Coupland sighed. ‘I take it there’s not
much point eh?’ he replied, weary now.

He nodded at the
woman whose doorstep he was standing on, keeping him at arm’s
length like he was a Jehovah’s Witness.


I’ll come back
another time, Sheila.’ He said, and he made to head back towards
his waiting car, but not before hearing the sour one
mutter

‘Don’t bother.’

 

The CID Room was
deserted. It was the transitional time, the in-between hours when
those without families pile into the pub and those with families
pile into the pub before returning to loved ones but Coupland
remained at his desk. Given the trouble it had landed him in a
swift half was no longer an option and with the best will in the
world the thought of going to home to a frosty reception didn’t
appeal, so he stayed put, not yet ready to return to the apocalypse
that was his marriage.

Savouring the silence he
re-played the recording the photographer had taken of the cutting
and removal of the cord around Tracey Kavanagh’s neck. He’d managed
to get a close up shot of the knot behind her head, and Coupland
could see his own hands moving swiftly to sever the rope either
side of the ligature before bagging it for later.

The camera then panned
backwards taking in the wider scene. At the time Coupland had been
so wrapped up in his own tasks, cross-referencing each knot with
the location it came from, that he hadn’t paid attention to what
else had been going on around him. Now, alone in the silence of the
CID room he was able to observe Benson, the pathologist, as he
handled Tracey once she’d been freed from the rope, and in the
moments afterwards, when Coupland had moved away.

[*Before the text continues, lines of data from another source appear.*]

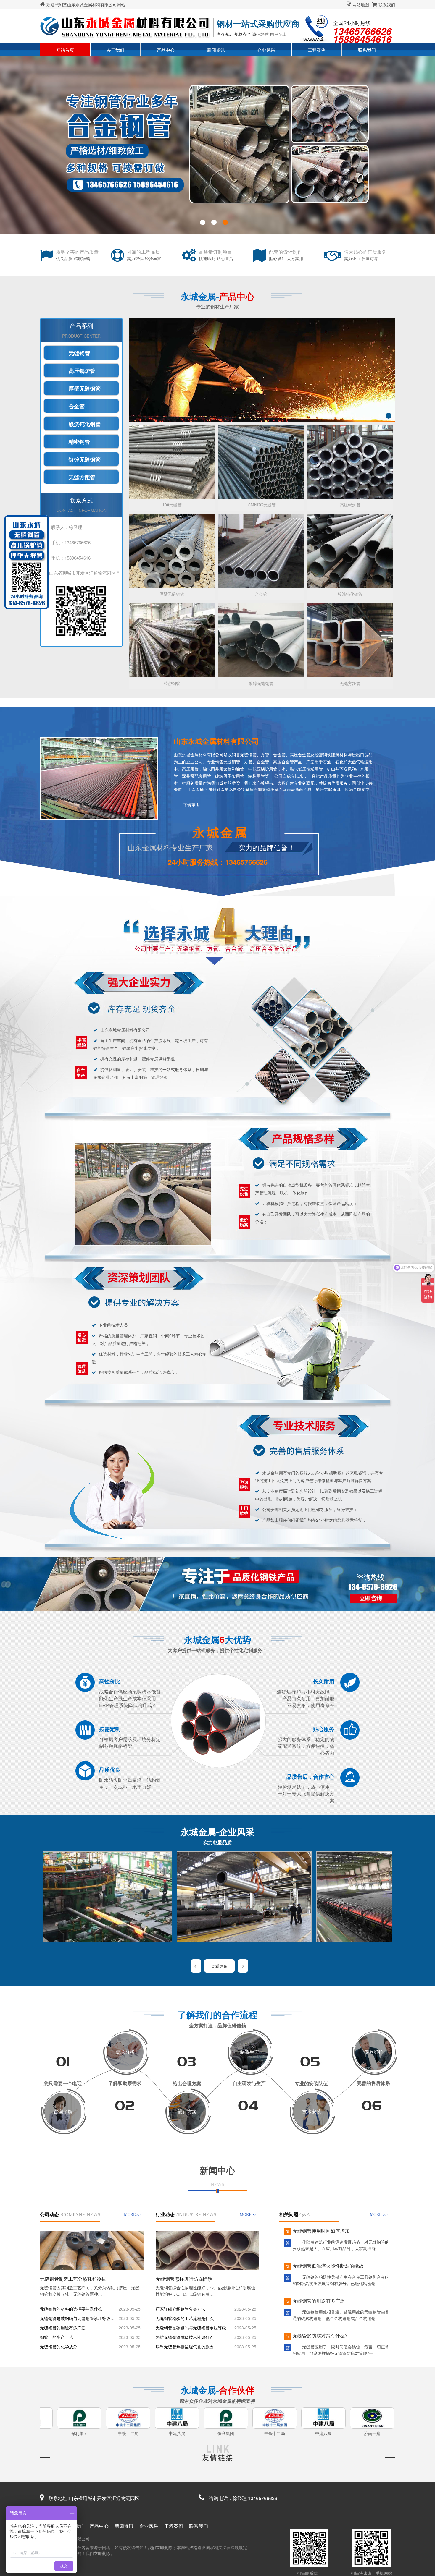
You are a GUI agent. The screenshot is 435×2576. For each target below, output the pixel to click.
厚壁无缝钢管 (85, 389)
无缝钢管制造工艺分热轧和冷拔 (73, 2278)
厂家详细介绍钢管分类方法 (180, 2309)
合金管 (77, 406)
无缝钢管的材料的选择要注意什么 (71, 2309)
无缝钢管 (79, 353)
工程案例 (317, 50)
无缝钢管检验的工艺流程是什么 (185, 2318)
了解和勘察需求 (124, 2083)
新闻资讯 (216, 50)
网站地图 (360, 4)
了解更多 (191, 805)
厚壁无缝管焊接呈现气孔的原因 (185, 2347)
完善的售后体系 (373, 2083)
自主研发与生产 (249, 2083)
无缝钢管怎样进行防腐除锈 (184, 2278)
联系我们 (386, 4)
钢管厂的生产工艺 (56, 2337)
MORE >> (379, 2214)
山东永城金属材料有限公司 (216, 741)
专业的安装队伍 (311, 2083)
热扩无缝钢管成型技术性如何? (184, 2337)
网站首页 (65, 50)
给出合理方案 (187, 2083)
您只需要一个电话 (63, 2083)
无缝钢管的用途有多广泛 (63, 2328)
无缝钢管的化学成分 (58, 2347)
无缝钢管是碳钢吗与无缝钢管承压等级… (77, 2318)
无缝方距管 (82, 477)
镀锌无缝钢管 (85, 460)
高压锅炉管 (82, 371)
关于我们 (115, 50)
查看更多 (219, 1966)
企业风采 (266, 50)
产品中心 (166, 50)
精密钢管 (79, 442)
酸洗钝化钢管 (85, 424)
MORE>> (132, 2214)
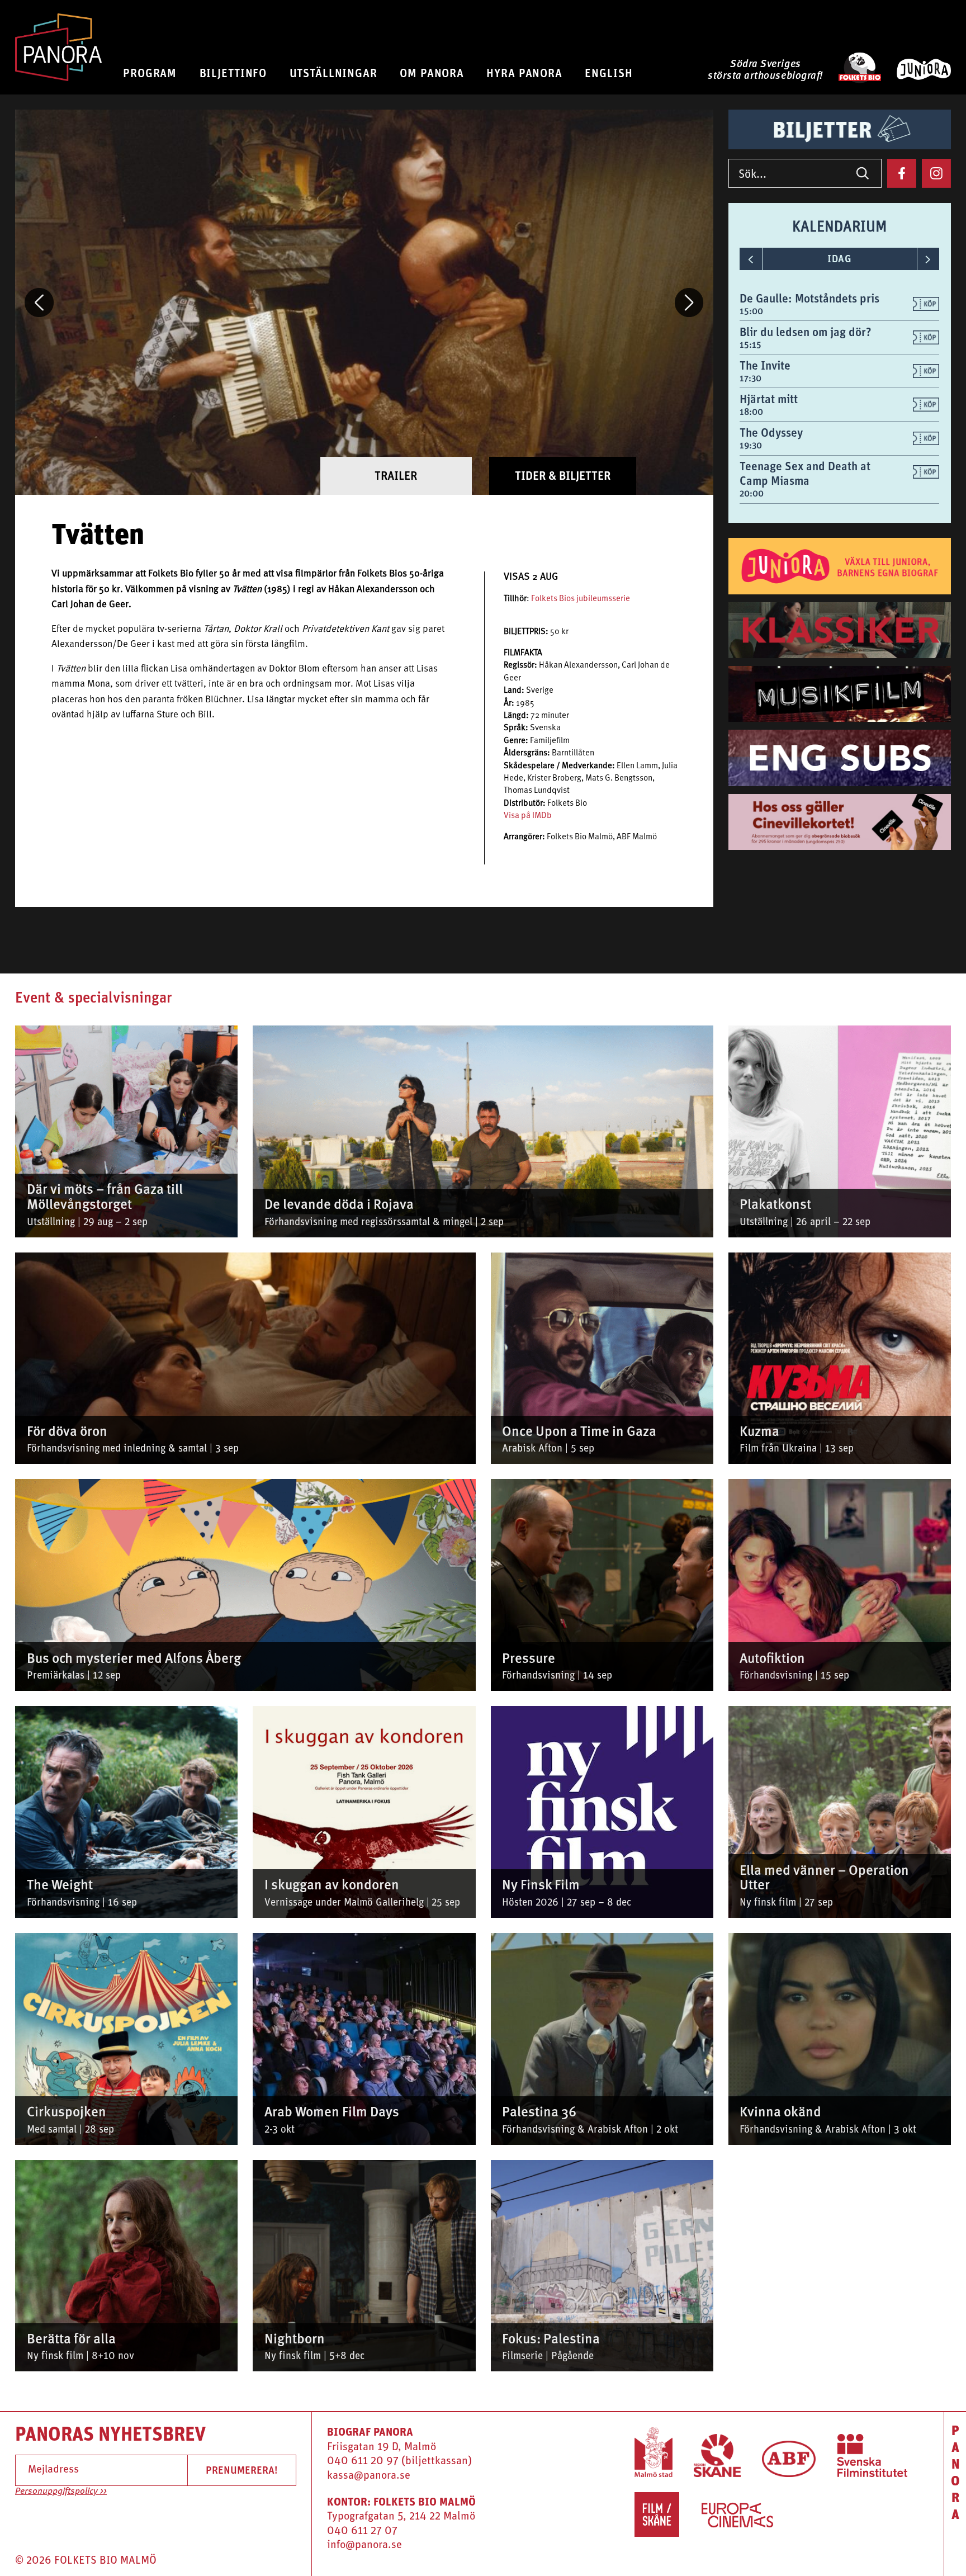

Benson seemed to hold onto her
longer than he needed, as though willing her back to life. It was
probably the pregnancy, Coupland reckoned, that made it so much
harder. A life slain before it even had a chance to gasp air. He
watched now as the video showed Benson lowering her carefully,
almost reverently, onto the floor, before laying his hand on her
stomach and closing his eyes. Coupland remembered at the time
seeing the pathologist crouched down beside her, he’d presumed he
was continuing with his examination. But it occurred to him now, as
the camera zoomed onto Benson’s bowed head and moving lips that he
wasn’t checking her for further injury.

He was praying.

Both knots lay in separate
evidence bags on the desk before him, already tested for DNA. He
picked up the one that had been cut from behind Tracey’s neck,
slipping it out of its plastic cover, running his fingers along the
twisted strands. A wave of sadness swept over him as he reconciled
the smiling family captured in the photographs on each wall in the
house with the forlorn figures laid out in Benson’s laboratory.
Different people reacted to pitfalls in their lives in different
ways. There was no right and wrong, no way to second-guess them.
Maybe in Tracey’s own mind her actions made perfect sense. A
solution to a terrible problem. But what had been the problem?

The rope
seemed to beckon him, taunting him to place it around his throat,
and he did so, tightening his grip until his knuckles turned white,
feeling the searing sensation of rough fibre against skin. In that
moment he knew without doubt that Tracey Kavanagh had
intended
to kill
herself. He closed his eyes, imagining her determination.
Breathless, overcome with panic, pain……and then nothing. His eyes
shot open and he found himself gasping for air, his hands flaying
at the rope until it fell to the floor and there was nothing to
grab onto, nothing but his own skin.